* **Your objective**: Every entry must be duplicated word for word.

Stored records
BEGIN
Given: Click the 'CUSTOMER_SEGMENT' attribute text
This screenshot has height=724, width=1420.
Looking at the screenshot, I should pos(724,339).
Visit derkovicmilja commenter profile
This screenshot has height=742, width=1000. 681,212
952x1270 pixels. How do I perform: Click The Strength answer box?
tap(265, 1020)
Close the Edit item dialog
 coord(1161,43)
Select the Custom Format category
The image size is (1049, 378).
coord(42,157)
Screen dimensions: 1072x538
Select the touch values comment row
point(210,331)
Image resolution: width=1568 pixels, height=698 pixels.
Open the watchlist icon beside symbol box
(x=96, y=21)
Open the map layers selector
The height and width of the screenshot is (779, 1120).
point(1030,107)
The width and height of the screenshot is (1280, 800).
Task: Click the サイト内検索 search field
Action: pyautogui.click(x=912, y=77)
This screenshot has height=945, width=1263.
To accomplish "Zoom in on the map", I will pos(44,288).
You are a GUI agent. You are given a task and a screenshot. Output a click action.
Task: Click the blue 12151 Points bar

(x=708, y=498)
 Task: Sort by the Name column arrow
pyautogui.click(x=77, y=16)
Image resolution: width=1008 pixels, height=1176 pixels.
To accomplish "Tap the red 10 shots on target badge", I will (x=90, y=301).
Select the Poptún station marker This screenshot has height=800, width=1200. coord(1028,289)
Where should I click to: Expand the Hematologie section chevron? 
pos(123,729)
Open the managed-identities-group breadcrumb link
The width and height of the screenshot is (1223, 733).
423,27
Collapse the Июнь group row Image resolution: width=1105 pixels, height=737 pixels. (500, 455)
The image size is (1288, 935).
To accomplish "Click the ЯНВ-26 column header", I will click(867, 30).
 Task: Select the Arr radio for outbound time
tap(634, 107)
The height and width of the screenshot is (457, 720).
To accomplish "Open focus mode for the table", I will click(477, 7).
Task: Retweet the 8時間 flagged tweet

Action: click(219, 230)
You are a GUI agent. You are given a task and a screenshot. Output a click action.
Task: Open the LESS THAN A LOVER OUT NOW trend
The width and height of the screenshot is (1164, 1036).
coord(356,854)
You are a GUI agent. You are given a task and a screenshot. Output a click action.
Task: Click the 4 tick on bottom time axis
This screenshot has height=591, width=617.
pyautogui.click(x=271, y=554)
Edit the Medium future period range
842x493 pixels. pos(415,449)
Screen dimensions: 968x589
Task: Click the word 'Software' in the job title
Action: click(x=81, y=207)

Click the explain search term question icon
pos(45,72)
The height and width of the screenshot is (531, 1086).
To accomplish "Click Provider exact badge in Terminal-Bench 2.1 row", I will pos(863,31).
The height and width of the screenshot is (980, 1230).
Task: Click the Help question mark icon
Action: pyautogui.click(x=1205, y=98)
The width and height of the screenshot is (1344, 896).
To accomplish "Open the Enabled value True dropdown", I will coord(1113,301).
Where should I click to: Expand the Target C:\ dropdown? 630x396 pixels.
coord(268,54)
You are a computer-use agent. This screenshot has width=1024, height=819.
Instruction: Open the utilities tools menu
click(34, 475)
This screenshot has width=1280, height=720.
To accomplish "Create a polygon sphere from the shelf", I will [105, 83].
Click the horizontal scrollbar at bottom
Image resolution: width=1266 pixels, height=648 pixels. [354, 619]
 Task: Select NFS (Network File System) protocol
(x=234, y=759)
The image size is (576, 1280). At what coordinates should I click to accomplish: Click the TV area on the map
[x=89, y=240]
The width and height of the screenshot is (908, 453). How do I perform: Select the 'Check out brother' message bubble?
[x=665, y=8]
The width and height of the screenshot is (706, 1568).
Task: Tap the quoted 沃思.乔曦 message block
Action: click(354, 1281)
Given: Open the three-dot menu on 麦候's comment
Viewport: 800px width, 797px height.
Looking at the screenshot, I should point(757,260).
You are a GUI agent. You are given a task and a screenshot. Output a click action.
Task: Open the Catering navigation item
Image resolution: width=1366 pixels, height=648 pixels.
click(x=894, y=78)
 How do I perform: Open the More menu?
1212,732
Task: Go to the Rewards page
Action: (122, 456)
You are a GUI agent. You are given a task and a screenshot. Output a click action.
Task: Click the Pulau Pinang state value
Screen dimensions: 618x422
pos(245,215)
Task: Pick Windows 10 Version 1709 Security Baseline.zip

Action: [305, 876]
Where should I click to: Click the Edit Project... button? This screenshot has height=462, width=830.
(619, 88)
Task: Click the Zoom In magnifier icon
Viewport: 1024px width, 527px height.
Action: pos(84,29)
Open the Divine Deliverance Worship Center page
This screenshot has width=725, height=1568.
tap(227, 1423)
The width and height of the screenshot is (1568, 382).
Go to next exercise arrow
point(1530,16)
END
* **Problem solution**:
Given: Click the 'CUSTOMER_SEGMENT' attribute text
This screenshot has height=724, width=1420.
Looking at the screenshot, I should pos(724,339).
Visit derkovicmilja commenter profile
This screenshot has height=742, width=1000. 681,212
952x1270 pixels. How do I perform: Click The Strength answer box?
tap(265, 1020)
Close the Edit item dialog
 coord(1161,43)
Select the Custom Format category
The image size is (1049, 378).
coord(42,157)
Screen dimensions: 1072x538
Select the touch values comment row
point(210,331)
Image resolution: width=1568 pixels, height=698 pixels.
Open the watchlist icon beside symbol box
(x=96, y=21)
Open the map layers selector
The height and width of the screenshot is (779, 1120).
point(1030,107)
The width and height of the screenshot is (1280, 800).
Task: Click the サイト内検索 search field
Action: pyautogui.click(x=912, y=77)
This screenshot has height=945, width=1263.
To accomplish "Zoom in on the map", I will pos(44,288).
You are a GUI agent. You are given a task and a screenshot. Output a click action.
Task: Click the blue 12151 Points bar

(x=708, y=498)
 Task: Sort by the Name column arrow
pyautogui.click(x=77, y=16)
Image resolution: width=1008 pixels, height=1176 pixels.
To accomplish "Tap the red 10 shots on target badge", I will (x=90, y=301).
Select the Poptún station marker This screenshot has height=800, width=1200. coord(1028,289)
Where should I click to: Expand the Hematologie section chevron? 
pos(123,729)
Open the managed-identities-group breadcrumb link
The width and height of the screenshot is (1223, 733).
423,27
Collapse the Июнь group row Image resolution: width=1105 pixels, height=737 pixels. (500, 455)
The image size is (1288, 935).
To accomplish "Click the ЯНВ-26 column header", I will click(867, 30).
 Task: Select the Arr radio for outbound time
tap(634, 107)
The height and width of the screenshot is (457, 720).
To accomplish "Open focus mode for the table", I will click(477, 7).
Task: Retweet the 8時間 flagged tweet

Action: click(219, 230)
You are a GUI agent. You are given a task and a screenshot. Output a click action.
Task: Open the LESS THAN A LOVER OUT NOW trend
The width and height of the screenshot is (1164, 1036).
coord(356,854)
You are a GUI agent. You are given a task and a screenshot. Output a click action.
Task: Click the 4 tick on bottom time axis
This screenshot has height=591, width=617.
pyautogui.click(x=271, y=554)
Edit the Medium future period range
842x493 pixels. pos(415,449)
Screen dimensions: 968x589
Task: Click the word 'Software' in the job title
Action: click(x=81, y=207)

Click the explain search term question icon
pos(45,72)
The height and width of the screenshot is (531, 1086).
To accomplish "Click Provider exact badge in Terminal-Bench 2.1 row", I will pos(863,31).
The height and width of the screenshot is (980, 1230).
Task: Click the Help question mark icon
Action: pyautogui.click(x=1205, y=98)
The width and height of the screenshot is (1344, 896).
To accomplish "Open the Enabled value True dropdown", I will coord(1113,301).
Where should I click to: Expand the Target C:\ dropdown? 630x396 pixels.
coord(268,54)
You are a computer-use agent. This screenshot has width=1024, height=819.
Instruction: Open the utilities tools menu
click(34, 475)
This screenshot has width=1280, height=720.
To accomplish "Create a polygon sphere from the shelf", I will [105, 83].
Click the horizontal scrollbar at bottom
Image resolution: width=1266 pixels, height=648 pixels. [354, 619]
 Task: Select NFS (Network File System) protocol
(x=234, y=759)
The image size is (576, 1280). At what coordinates should I click to accomplish: Click the TV area on the map
[x=89, y=240]
The width and height of the screenshot is (908, 453). How do I perform: Select the 'Check out brother' message bubble?
[x=665, y=8]
The width and height of the screenshot is (706, 1568).
Task: Tap the quoted 沃思.乔曦 message block
Action: click(354, 1281)
Given: Open the three-dot menu on 麦候's comment
Viewport: 800px width, 797px height.
Looking at the screenshot, I should point(757,260).
You are a GUI agent. You are given a task and a screenshot. Output a click action.
Task: Open the Catering navigation item
Image resolution: width=1366 pixels, height=648 pixels.
click(x=894, y=78)
 How do I perform: Open the More menu?
1212,732
Task: Go to the Rewards page
Action: (122, 456)
You are a GUI agent. You are given a task and a screenshot. Output a click action.
Task: Click the Pulau Pinang state value
Screen dimensions: 618x422
pos(245,215)
Task: Pick Windows 10 Version 1709 Security Baseline.zip

Action: [305, 876]
Where should I click to: Click the Edit Project... button? This screenshot has height=462, width=830.
(619, 88)
Task: Click the Zoom In magnifier icon
Viewport: 1024px width, 527px height.
Action: pos(84,29)
Open the Divine Deliverance Worship Center page
This screenshot has width=725, height=1568.
tap(227, 1423)
The width and height of the screenshot is (1568, 382).
Go to next exercise arrow
point(1530,16)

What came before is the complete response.